__ESERCIZIO ASSEGNATO__.
Individui nelle voci seguenti ogni riga che contiene la stringa "dropdown" e la riporti integralmente.

______________________________

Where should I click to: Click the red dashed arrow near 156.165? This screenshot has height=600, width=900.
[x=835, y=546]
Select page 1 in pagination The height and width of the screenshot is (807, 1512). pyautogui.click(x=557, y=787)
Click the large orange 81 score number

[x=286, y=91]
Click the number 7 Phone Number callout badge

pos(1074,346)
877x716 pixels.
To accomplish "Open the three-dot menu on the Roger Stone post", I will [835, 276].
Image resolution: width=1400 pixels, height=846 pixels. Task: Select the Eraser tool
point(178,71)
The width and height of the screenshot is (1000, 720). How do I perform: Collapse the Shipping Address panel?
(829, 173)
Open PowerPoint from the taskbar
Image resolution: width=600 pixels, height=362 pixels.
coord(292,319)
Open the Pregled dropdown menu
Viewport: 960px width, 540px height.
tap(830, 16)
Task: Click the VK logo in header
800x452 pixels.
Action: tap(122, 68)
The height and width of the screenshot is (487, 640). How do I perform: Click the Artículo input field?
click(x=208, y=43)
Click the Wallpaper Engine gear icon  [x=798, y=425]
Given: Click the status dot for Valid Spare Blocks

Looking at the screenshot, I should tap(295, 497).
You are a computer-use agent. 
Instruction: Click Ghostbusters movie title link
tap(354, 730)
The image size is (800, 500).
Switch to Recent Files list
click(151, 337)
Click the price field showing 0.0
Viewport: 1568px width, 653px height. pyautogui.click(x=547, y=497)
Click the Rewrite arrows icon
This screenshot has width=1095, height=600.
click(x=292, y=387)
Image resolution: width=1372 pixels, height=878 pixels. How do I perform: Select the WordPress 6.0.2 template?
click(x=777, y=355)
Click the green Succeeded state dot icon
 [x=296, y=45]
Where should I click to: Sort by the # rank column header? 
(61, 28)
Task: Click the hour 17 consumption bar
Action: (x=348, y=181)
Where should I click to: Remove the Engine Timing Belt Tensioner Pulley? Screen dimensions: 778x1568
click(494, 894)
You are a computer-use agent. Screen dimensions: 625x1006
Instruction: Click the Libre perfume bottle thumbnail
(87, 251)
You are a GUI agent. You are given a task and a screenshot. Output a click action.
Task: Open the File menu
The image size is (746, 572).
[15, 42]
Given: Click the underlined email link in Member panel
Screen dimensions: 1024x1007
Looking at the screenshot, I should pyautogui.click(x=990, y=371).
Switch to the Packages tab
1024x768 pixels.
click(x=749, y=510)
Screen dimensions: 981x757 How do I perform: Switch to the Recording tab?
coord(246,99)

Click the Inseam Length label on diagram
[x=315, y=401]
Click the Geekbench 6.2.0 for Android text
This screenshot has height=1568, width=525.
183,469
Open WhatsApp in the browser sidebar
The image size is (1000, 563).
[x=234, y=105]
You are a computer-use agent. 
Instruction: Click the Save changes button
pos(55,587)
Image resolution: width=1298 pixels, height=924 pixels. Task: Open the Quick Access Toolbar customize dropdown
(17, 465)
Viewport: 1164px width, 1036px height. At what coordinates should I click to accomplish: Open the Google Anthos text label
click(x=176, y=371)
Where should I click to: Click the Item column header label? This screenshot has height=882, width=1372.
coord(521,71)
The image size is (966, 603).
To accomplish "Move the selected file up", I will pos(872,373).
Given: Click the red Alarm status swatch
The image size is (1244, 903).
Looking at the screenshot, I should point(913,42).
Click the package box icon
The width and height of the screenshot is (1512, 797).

______________________________

__ESERCIZIO SVOLTO__.
Open the Pregled dropdown menu
Image resolution: width=1298 pixels, height=924 pixels. Task: Open the Quick Access Toolbar customize dropdown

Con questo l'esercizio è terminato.